Le discours prononcé par Emmanuel Macron en clôture du 103e congrès des maires, le 18 novembre, devrait faire la joie des politologues. Il est en effet extrêmement rare qu’un chef de l’Etat partage aussi précisément ses convictions, et surtout tout le mal qu’il pense de la décentralisation. Venant d’un inspecteur des finances qui n’a jamais été maire, ni élu local (« comme le général de Gaulle » a-t-il pris soin de rappeler), la charge n’est pas surprenante. De la part d’un président en exercice (et en campagne), devant les élus « préférés des Français », ça l’est davantage.
Un débat avorté
La démonstration se veut imparable. Premier acte : le maire et l’Etat, c’est pareil – quand bien même ces fonctions d’agent de l’Etat ne sont qu’une petite partie des compétences des maires. Opposer élus et Etat est donc « un débat mortifère », insiste Emmanuel Macron, sous-entendant que, en usant de leur autonomie constitutionnelle, les élus locaux affaibliraient l’Etat.

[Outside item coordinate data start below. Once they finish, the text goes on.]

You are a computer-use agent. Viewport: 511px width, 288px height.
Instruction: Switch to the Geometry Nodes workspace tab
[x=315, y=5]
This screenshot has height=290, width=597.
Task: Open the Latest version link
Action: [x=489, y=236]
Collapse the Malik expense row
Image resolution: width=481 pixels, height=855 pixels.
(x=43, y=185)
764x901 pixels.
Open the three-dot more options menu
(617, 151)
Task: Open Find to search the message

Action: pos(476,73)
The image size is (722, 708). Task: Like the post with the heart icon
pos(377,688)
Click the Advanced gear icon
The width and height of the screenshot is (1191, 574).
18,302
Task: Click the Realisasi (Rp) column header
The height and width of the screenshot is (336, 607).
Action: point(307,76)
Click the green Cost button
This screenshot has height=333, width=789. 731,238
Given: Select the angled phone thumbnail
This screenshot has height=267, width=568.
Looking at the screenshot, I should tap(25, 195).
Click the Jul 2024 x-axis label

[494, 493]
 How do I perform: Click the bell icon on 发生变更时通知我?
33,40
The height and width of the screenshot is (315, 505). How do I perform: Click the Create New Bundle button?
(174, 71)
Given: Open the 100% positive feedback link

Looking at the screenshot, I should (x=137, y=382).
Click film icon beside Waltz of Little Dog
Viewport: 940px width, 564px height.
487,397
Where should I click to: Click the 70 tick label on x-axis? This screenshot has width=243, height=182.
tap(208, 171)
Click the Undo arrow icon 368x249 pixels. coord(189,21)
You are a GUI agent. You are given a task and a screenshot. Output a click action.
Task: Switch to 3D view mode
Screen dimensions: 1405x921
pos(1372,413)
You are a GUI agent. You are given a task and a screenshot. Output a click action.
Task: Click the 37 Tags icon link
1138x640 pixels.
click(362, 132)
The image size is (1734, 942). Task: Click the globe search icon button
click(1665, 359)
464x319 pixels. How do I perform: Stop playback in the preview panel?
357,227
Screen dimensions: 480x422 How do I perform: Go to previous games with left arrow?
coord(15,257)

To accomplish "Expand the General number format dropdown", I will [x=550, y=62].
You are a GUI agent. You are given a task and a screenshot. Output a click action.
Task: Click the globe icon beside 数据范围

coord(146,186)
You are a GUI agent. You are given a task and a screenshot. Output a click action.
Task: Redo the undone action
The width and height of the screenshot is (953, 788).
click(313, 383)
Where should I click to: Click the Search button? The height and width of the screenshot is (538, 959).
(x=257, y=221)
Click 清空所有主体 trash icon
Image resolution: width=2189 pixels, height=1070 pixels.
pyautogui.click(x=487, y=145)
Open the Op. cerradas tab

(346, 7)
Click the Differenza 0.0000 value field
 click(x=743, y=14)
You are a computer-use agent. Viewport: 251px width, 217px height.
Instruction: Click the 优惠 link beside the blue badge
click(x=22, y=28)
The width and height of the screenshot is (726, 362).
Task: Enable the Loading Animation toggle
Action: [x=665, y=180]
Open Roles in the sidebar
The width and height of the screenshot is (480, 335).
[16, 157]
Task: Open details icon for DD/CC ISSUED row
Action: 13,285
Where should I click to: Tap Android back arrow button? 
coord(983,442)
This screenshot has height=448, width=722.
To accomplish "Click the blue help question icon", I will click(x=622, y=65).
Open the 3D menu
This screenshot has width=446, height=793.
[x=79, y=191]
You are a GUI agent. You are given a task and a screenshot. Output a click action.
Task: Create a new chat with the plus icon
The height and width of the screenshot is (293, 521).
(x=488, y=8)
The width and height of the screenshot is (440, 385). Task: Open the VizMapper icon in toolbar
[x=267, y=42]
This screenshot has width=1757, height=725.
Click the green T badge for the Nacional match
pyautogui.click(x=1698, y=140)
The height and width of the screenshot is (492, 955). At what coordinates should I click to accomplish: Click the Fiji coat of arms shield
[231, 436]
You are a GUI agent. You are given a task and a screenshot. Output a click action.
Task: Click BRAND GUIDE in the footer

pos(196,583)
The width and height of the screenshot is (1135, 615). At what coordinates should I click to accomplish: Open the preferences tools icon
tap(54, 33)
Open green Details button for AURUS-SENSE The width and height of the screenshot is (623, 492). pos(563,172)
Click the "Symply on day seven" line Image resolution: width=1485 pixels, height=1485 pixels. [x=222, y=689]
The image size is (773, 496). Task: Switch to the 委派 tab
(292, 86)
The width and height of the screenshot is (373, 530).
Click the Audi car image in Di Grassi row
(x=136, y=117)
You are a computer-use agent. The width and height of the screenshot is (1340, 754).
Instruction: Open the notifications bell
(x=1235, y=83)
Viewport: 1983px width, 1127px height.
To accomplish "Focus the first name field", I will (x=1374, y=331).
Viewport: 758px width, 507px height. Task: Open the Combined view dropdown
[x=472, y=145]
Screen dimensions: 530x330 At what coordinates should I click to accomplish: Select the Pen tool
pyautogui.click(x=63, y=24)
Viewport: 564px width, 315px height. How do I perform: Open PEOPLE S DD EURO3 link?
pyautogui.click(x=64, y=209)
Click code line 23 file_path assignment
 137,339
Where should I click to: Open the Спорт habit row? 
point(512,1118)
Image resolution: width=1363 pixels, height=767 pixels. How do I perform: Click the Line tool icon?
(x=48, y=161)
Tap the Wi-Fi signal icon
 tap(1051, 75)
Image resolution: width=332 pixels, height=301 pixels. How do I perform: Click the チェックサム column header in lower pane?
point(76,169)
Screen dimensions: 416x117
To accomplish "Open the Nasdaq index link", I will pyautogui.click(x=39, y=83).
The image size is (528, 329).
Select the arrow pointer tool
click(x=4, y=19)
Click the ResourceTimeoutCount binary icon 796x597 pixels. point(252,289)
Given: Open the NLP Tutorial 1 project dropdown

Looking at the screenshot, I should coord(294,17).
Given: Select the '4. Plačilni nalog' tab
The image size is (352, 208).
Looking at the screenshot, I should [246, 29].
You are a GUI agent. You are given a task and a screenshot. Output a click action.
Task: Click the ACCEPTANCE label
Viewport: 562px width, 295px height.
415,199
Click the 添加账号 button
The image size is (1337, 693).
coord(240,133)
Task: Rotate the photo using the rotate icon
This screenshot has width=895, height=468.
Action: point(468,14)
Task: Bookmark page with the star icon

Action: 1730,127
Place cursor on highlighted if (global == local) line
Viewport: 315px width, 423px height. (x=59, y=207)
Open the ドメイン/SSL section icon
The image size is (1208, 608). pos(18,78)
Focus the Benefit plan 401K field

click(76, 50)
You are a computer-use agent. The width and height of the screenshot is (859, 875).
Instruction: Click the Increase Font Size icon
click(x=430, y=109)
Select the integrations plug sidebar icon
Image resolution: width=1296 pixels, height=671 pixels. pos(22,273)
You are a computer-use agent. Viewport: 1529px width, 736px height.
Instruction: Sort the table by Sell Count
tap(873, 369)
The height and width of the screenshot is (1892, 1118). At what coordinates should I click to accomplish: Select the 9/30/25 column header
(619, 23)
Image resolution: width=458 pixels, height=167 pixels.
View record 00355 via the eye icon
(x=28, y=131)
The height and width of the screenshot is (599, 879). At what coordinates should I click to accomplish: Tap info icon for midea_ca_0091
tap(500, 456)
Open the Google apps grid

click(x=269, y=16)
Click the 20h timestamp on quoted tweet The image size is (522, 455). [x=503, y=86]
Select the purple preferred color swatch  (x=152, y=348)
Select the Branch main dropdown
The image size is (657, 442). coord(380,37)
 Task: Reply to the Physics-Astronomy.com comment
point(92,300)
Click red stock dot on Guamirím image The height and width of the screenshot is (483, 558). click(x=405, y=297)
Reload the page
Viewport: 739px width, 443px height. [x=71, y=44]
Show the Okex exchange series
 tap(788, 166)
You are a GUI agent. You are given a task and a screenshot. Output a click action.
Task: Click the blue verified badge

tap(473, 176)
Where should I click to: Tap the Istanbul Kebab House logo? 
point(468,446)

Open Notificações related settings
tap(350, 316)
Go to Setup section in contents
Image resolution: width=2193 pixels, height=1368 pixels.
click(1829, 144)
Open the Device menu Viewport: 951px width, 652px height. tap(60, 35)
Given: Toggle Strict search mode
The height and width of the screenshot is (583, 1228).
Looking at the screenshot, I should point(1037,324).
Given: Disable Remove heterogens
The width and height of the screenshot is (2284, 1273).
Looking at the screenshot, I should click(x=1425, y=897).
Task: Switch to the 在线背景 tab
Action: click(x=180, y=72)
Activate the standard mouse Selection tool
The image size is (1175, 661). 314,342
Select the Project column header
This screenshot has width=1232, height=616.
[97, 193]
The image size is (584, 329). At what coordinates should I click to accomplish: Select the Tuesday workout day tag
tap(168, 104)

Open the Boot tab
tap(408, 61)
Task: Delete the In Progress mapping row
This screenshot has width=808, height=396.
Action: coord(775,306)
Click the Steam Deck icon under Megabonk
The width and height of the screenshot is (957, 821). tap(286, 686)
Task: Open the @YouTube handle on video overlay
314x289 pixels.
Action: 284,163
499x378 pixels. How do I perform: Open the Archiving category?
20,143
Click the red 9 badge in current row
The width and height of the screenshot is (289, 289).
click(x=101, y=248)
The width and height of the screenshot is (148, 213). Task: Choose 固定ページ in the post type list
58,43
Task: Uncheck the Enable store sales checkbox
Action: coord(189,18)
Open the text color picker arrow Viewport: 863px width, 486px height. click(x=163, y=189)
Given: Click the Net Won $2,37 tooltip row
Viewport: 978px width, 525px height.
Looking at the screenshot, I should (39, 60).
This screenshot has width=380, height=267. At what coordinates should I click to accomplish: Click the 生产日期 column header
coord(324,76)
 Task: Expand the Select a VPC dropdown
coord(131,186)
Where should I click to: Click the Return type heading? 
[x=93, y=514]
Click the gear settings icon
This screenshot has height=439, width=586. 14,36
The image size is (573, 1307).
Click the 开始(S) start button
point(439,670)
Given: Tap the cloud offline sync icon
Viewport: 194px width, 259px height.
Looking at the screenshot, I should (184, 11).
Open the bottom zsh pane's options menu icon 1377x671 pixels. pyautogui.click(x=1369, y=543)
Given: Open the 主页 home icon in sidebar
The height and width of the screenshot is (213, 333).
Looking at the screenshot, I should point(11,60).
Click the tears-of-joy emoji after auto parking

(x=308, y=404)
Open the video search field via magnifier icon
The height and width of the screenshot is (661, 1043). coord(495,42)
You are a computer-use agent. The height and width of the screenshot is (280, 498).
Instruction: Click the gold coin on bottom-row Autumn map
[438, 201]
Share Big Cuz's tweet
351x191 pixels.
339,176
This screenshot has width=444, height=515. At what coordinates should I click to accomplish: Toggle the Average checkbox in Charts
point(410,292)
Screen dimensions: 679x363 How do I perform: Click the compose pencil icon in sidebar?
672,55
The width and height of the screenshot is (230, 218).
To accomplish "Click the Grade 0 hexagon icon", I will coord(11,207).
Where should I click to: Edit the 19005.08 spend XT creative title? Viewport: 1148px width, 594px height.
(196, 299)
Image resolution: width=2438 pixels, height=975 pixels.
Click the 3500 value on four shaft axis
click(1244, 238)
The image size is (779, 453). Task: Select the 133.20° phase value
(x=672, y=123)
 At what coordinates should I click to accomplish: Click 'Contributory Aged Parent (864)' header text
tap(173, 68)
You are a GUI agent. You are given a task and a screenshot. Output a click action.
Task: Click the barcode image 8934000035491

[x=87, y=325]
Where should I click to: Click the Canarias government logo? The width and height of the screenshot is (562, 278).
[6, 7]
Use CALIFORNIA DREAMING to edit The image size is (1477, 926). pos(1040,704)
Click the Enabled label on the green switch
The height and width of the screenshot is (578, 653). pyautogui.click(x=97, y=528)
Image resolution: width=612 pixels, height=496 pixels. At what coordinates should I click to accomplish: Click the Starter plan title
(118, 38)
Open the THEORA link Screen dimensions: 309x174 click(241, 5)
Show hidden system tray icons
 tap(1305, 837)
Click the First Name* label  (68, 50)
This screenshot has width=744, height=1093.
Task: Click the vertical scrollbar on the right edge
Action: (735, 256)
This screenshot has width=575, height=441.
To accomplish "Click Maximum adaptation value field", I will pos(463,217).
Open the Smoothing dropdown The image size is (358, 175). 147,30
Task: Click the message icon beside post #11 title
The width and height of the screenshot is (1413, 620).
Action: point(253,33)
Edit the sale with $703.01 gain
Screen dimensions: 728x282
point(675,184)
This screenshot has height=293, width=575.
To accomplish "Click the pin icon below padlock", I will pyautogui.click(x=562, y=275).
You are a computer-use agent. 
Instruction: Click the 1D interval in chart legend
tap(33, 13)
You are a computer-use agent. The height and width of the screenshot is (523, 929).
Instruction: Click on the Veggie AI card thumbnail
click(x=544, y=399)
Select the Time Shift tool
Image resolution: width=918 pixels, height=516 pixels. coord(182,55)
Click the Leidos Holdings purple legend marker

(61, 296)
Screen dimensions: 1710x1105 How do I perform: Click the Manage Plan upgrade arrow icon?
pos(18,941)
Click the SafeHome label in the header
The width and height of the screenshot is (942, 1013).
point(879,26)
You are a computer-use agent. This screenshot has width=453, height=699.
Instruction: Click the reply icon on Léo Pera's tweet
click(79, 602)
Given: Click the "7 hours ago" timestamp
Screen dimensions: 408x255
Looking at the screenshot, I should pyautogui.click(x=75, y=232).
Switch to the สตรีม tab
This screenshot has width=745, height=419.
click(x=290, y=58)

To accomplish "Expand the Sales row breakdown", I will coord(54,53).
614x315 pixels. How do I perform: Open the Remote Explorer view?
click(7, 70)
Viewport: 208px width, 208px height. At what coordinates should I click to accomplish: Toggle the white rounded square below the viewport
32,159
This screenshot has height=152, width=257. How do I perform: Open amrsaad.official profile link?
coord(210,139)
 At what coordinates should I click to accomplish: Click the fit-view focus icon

Deuxième acte : la véritable décentralisation n’existe pas. Pour le président de la République, l’autonomie financière et fiscale tant réclamée par les élus locaux, « ça creuse l’inégalité entre les territoires ». En outre, nous confondons, en France, « la décentralisation avec la délégation de compétences », puisque les règles restent établies au plan national. « Ayons le débat ! » exhorte-t-il pour, aussitôt, le tuer dans l’œuf : « Est-ce que, dans notre pays, on vote pour avoir 100 politiques sociales ? Non. »
Réarmer les préfets
Troisième acte : « Je crois véritablement à court terme à une déconcentration », qui s’appuie sur les préfets, réarmés pour ajuster l’action publique en fonction des besoins de chaque territoire. Et si l’action des collectivités n’est pas décentralisée, elle peut être contractualisée. Une pratique quasi systématisée sous le quinquennat d’Emmanuel Macron, qui y voit une « vraie révolution », mais évacue d’un revers de la main les critiques formulées par les élus locaux à l’encontre de la contractualisation.
Dans le grand auditorium du congrès des maires, les édiles n’étaient pas outrés, et certains, même, plutôt convaincus. Voilà la décentralisation enterrée. Baissez le rideau.